GITEX Asia 2026 ended in Singapore with a message that felt hard to miss across the exhibition floor: the AI industry is moving into its next chapter, and it’s less about pouring money into massive infrastructure buildouts and more about turning artificial intelligence into results that businesses can measure. Over two packed days on April 9–10 at Marina Bay Sands, the conversations repeatedly circled around one theme—AI spending is shifting toward inference and edge deployment, where real-world use cases and monetization are expected to accelerate.
The scale of the event reflected how quickly Southeast Asia is becoming a serious player in the global AI ecosystem. GITEX Asia welcomed participants from more than 110 countries, with over 550 enterprises and startups on-site. Investors managing roughly US$350 billion in assets were also in attendance, signaling that capital is actively looking for the next wave of growth—and that wave increasingly appears tied to deployment, not just development.

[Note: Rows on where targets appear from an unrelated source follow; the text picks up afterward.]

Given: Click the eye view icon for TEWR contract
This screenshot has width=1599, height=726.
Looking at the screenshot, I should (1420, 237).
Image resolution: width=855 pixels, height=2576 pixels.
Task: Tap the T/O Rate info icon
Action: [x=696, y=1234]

From AI buildout to AI deployment in the real world
A noticeable change at GITEX Asia 2026 was the focus on what happens after the model is built. Rather than centering on model development alone, discussions leaned into the operational reality of putting AI into production at scale—inside enterprises, industrial environments, and real workflows where performance, reliability, and cost determine whether projects succeed.
Several constraints are now shaping that shift. Compute availability is not unlimited, energy usage is rising as workloads grow, and hardware supply remains a practical concern. These pressures are pushing companies to prioritize efficiency and deployability instead of chasing model scale at any cost. The takeaway: the competitive edge is increasingly found in architectures that run effectively across both data centers and edge environments, especially where latency and cost control matter.
Data center growth meets physical limits
Singapore and nearby markets are racing to expand data center capacity to meet demand, but executives pointed to rising infrastructure constraints. Power availability, cooling requirements, and access to advanced hardware are becoming more prominent bottlenecks—issues that can slow expansion no matter how strong the AI demand signals are.
Those constraints are also changing how systems are designed. Instead of forcing everything into centralized data centers, more companies are adopting hybrid architectures that split workloads between the cloud or core data centers and edge locations closer to where data is generated. This approach helps reduce latency while optimizing resource usage, which is increasingly important when energy and hardware availability are under pressure.
On the show floor, Nokia and Blaize showcased joint work developed in Singapore that combines networking infrastructure with AI inference platforms designed for practical deployment, highlighting how edge inference is becoming a key area of innovation.
Why AI monetization is shifting toward inference and the edge
As investment in AI infrastructure matures, the focus is shifting to where returns actually come from. Multiple executives emphasized that the next phase of AI growth is expected to rely less on training ever-larger models and more on deploying AI into real applications that deliver tangible outcomes.
Stephen Patak described this transition as a clear move toward inference and edge environments as the next battleground for monetization. Training remains important, but the expectation is that revenue generation will increasingly come from AI systems running in production—supporting operations, improving efficiency, and enabling new services in real-world settings.
Industry participants also noted that inference is still in an early stage, but momentum is building. As power efficiency improves, costs fall, and performance becomes more accessible, broader adoption across sectors is expected to follow—especially in enterprise and industrial scenarios where scalable deployment is the real test.
Southeast Asia’s growing strategic role in the global AI race
GITEX Asia 2026 also spotlighted Southeast Asia’s rising importance as AI companies localize infrastructure and adjust to shifting supply chain dynamics. Singapore, in particular, continues to strengthen its position as a regional hub connecting global technology providers with investors and enterprise demand. The presence of both Chinese and international firms reflected an industry-wide transition: deployment capability, efficiency, and infrastructure resilience increasingly matter as much as raw model performance.
Rather than focusing only on training bigger models, many companies are prioritizing optimization, cost control, and scalable deployment that works with available hardware. It’s a pragmatic shift—and one that suggests AI leadership will increasingly be defined by execution: who can deploy, operate, and monetize AI systems reliably at scale.
As GITEX Asia 2026 wrapped up, the direction of the market became clearer. The AI race is no longer driven solely by model size or infrastructure expansion. The next winners will be the ones who can move AI from promise to production—efficiently, at the edge, and in ways that deliver real business value.